The verification results for the ACC system with the nonlinear model are all UNSAFE, which is surprising. Since the neural network controller of the ACC system was trained with the linear model, it works quite well for the linear model. However, when a small friction term is added to the linear model to form a nonlinear model, the neural network controller’s performance, in terms of safety, is significantly reduced. This problem raises an important issue in training neural network controllers using simulation data, and these schemes may not work in real systems since there is always a mismatch between the plant model in the simulation engine and the real system.

Fig. 3.
figure 3

Two scenarios of the ACC system. In the first (top) scenario (\(v_{lead}(0) \in [29, 30]\) m/s), safety is guaranteed, \(D_{rel} \ge D_{safe}\). In the second scenario (bottom) (\(v_{lead}(0) \in [24,~25]\) m/s), safety is violated since \(D_{ref} < D_{safe}\) in some control steps.

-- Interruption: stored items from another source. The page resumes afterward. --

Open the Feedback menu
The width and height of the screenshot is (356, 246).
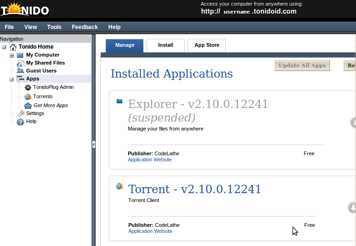pos(84,27)
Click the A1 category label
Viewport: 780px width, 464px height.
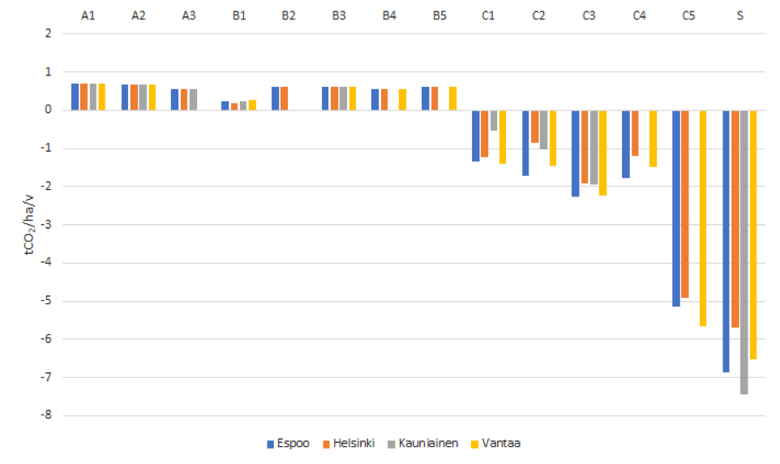[x=88, y=15]
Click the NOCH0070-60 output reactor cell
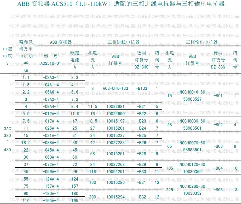 point(192,143)
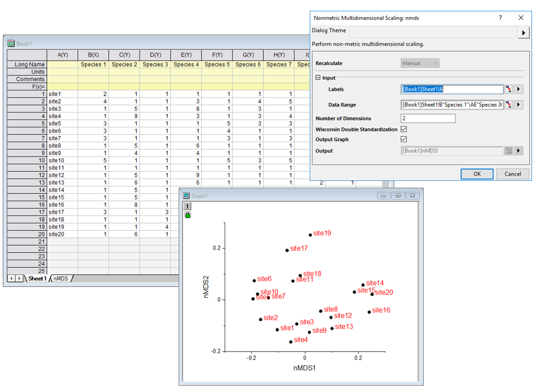
Task: Click the Output results selector icon
Action: [509, 151]
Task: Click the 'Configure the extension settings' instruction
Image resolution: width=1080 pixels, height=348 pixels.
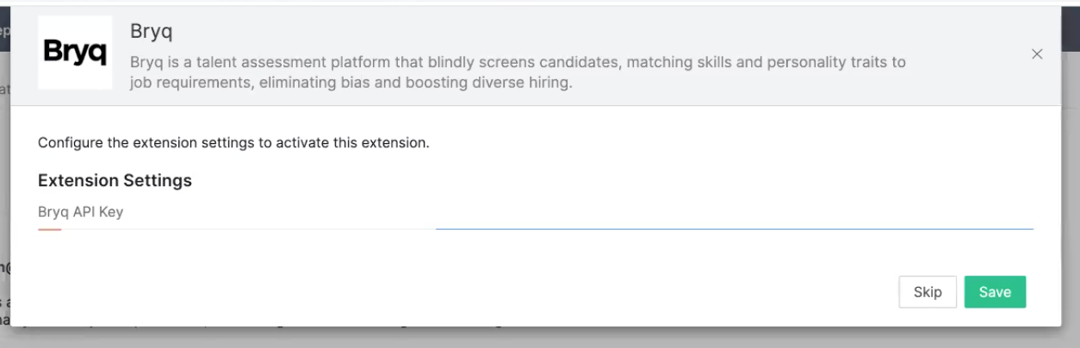Action: click(x=146, y=143)
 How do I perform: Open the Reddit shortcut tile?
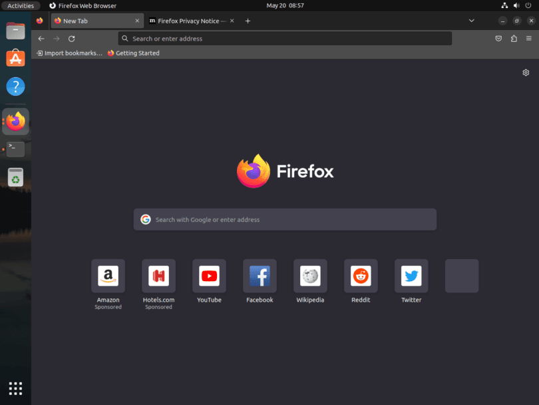coord(361,276)
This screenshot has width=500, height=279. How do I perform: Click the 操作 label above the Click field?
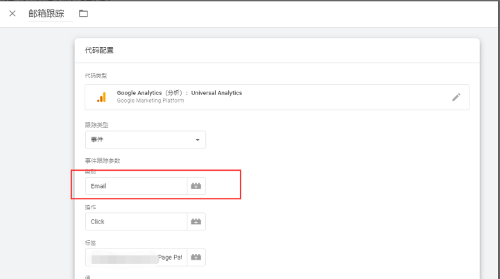91,207
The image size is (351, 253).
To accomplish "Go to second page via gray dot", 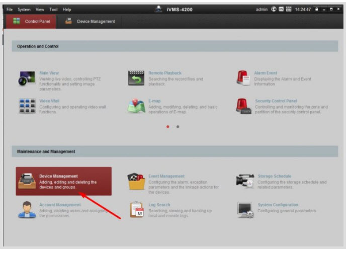I will (178, 127).
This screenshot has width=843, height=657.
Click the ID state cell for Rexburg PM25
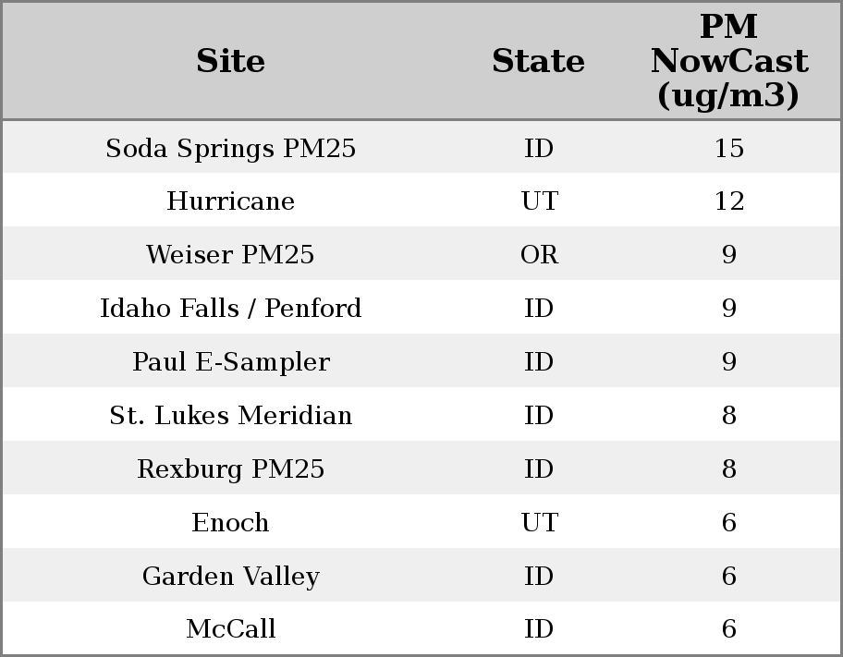pyautogui.click(x=539, y=469)
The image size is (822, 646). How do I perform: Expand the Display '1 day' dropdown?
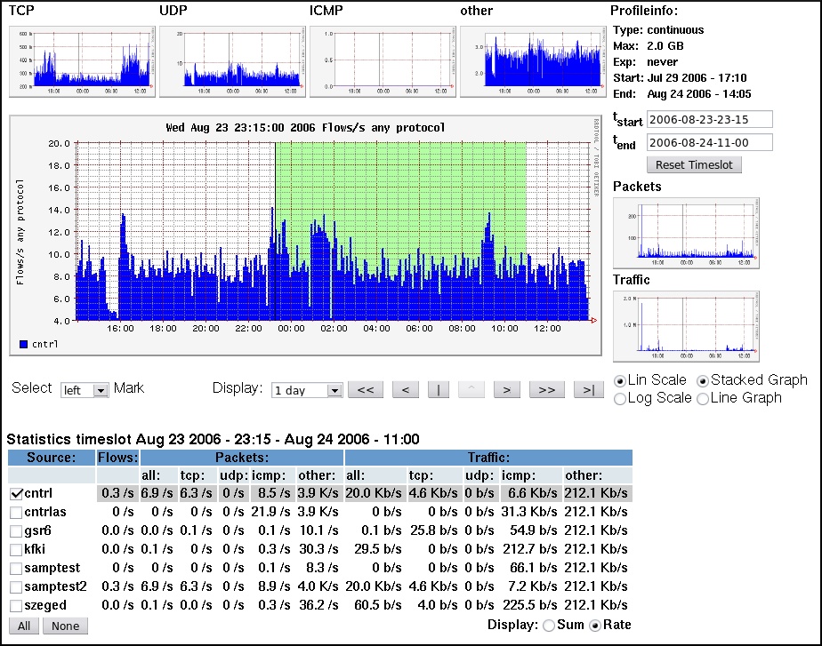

Verification Times. As shown in Table 3, the approximate analysis of the ACC system with discrete linear plant model is fast and can be done in 84 s. NNV also supports exact analysis, but is computationally expensive as it constructs all reachable states. Because there are splits in the reachable sets of the neural network controller, the number of star sets in the reachable set of the plant increases quickly over time  [38]. In contrast, the over-approximate method computes the interval hull of all reachable sets at each time step, and maintains a single reachable set of the plant throughout the computation. This makes the over-approximate method faster than the exact method. In terms of plant models, the nonlinear model requires more computation time than the linear one. As shown in Table 3, the verification for the linear model using the over-approximate method is \(22.7{\times }\) faster on average than of the nonlinear model.

5 Related Work

NNV was inspired by recent work in the emerging fields of neural network and machine learning verification. For the “open-loop” verification problem (verification of DNNs), many efficient techniques have been proposed, such as SMT-based methods [22, 23, 30], mixed-integer linear programming methods [14, 24, 28], set-based methods [4, 17, 32, 33, 48, 50, 53, 57], and optimization methods [51, 58]. For the “closed-loop” verification problem (NCCS verification), we note that the Verisig approach [20] is efficient for NNCS with nonlinear plants and with Sigmoid and Tanh activation functions. Additionally, the recent regressive polynomial rule inference approach [34] is efficient for safety verification of NNCS with nonlinear plant models and ReLU activation functions. The satisfiability modulo convex (SMC) approach [35] is also promising for NNCS with discrete linear plants, as it provides both soundness and completeness guarantees. ReachNN  [19] is a recent approach that can efficiently control the conservativeness in the reachability analysis of NNCS with nonlinear plants and ReLU, Sigmoid, and Tanh activation functions in the controller. In  [54], a novel simulation-guided approach has been developed to reduce significantly the computation cost for verification of NNCS. In other learning-enabled systems, falsification and testing-based approaches [12, 13, 45] have shown a significant promise in enhancing the safety of systems where perception components and neural networks interact with the physical world. Finally, there is significant related work in the domain of safe reinforcement learning  [2, 15, 47, 59], and combining guarantees from NNV with those provided in these methods would be interesting to explore.

6 Conclusions

We presented NNV, a software tool for the verification of DNNs and learning-enabled CPS. NNV provides a collection of reachability algorithms that can be used to verify safety (and robustness) of real-world DNNs, as well as learning-enabled CPS, such as the ACC case study. For closed-loop systems, NNV can compute the exact and over-approximate reachable sets of a NNCS with linear plant models. For NNCS with nonlinear plants, NNV computes an over-approximate reachable set and uses it to verify safety, but can also automatically falsify the system to find counterexamples.